Ted got up to follow her asking why she was doing this . . . why wasn’t she going to talk to them? To this query she spun around and responded, “You are full of sh-t”, “You are full of sh-t, Ted Hayes.” I forgot to mention that she knows Ted and has known him for 23 years. For those of you who don’t know Ted, he can be imposing in his appearance, standing 6’7”, dressed in long robs, dreadlocks, skullcap and sandals. It would be easy for the guards, who heard the ruckus, to assume that he was a foreign assailant and a threat to the congresswoman.

(Ted) then suggested that if she turned her back on her black constituents . . .the way she just did to them and voted for the amnesty bill, that she would be through in congress.
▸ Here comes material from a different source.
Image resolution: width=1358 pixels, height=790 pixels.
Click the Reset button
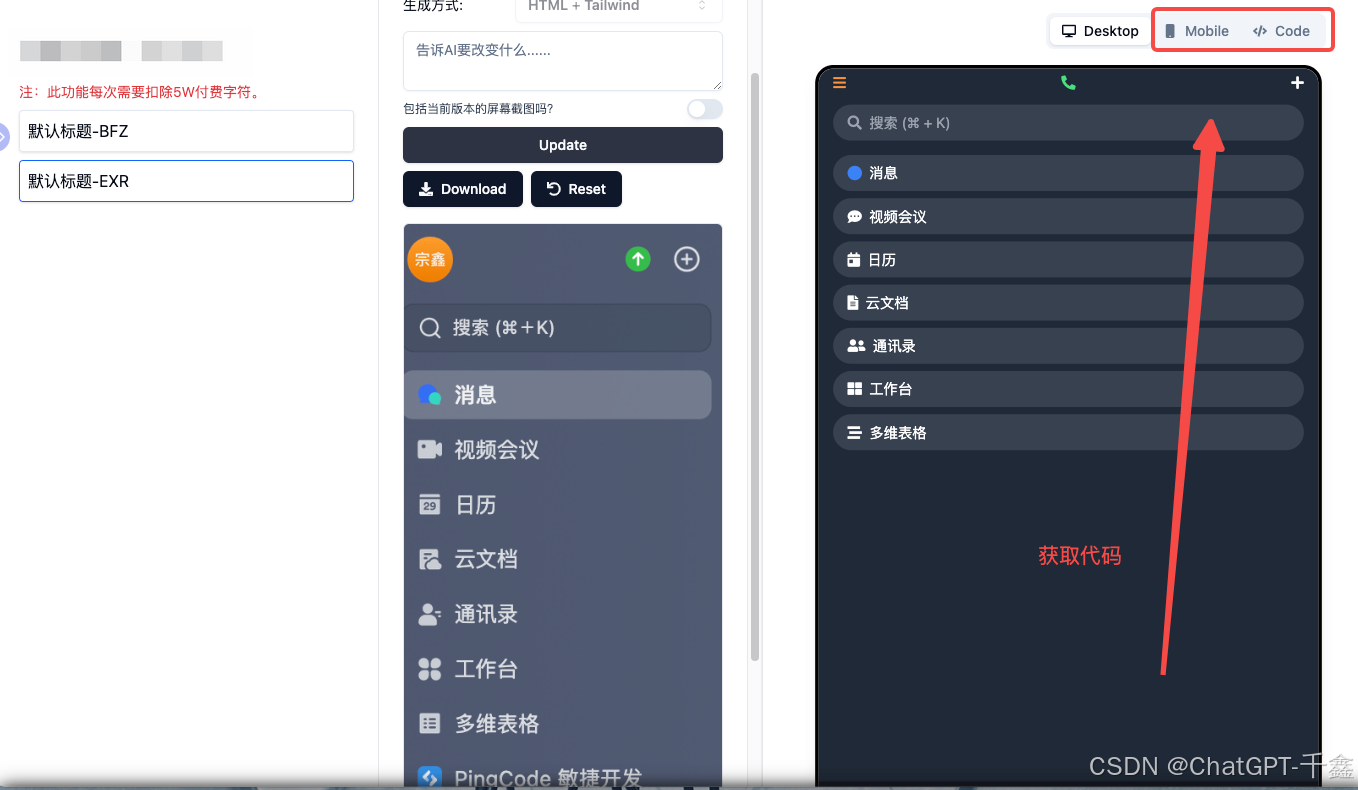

She would be finished. The female guard took this as a terrorist threat and handcuffed him. Congresswoman Maxine Waters did nothing to prevent this, show a semblance of leadership or come to the aid of a good man that she has known for 23 years.

She could have said, “It’s ok officer, Ted is a constituent and from the LA area. He and I disagree on a lot of issues, but believe me, he is not a terrorist. He is just passionate, as I am, about certain issues.” Did she do this? Did she care about this man she has known, being handcuffed in the halls of congress, escorted out the front doors of the Rayburn House Office Building, jailed and charged with disorderly conduct? No, but what she did care about was whether or not he would talk to the press. Her office called and expressed her concern that this story of his arrest not be leaked to the press and not get back to her district.

He said he would honor that request because he wanted to do the right thing and did not want to hurt her in any way. He was just trying to have a conversation about illegal immigration and how it was hurting blacks and was confused as to why she was turning her back on her people, and was more sympathetic with people not only not from her district . . . but also not from her country.